“Clues,” by Robert Kendall, is a detective noir interactive poetry
piece in which the reader controls the movement and direction of the
narration while attempting to "solve the case." “There are no rules
except those of communication, knowledge, and identity,” Kendall
instructs. Readers are left to figure out the intricacies of playing
the game largely on their own, through exploration. Kendall explains
that one must uncover all the clues to win, although winning may not
be the “superior outcome."
The poem unfolds as readers select pathways through the rough-sketch
world of city streets, forests, and buildings, drawn by Kendall.

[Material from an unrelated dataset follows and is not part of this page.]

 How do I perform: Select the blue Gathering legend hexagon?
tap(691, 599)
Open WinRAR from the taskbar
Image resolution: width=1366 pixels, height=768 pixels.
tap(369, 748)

Street signs spell out oblique phrases (e.g., “is arrival just a
failure of the distance?”); an untrustworthy ambience is further
emphasized by eerie music and distorted images. The cursor changes
from an arrow to a hand when hovering over an optional path and
informative bubbles pop out, explaining the choices readers may
select. One such frame containing the image of a cop presents a bubble
saying “face the music” when one selects the cop, or “slip away down
the street” when one selects the alleyway. Either avenue brings
readers to a page of poetry (a clue) in which certain words are red
hyperlinks (called “red herrings”) leading to other areas of the
simulation. The game remembers each user and tracks the reader’s
choices in a list of .htm files.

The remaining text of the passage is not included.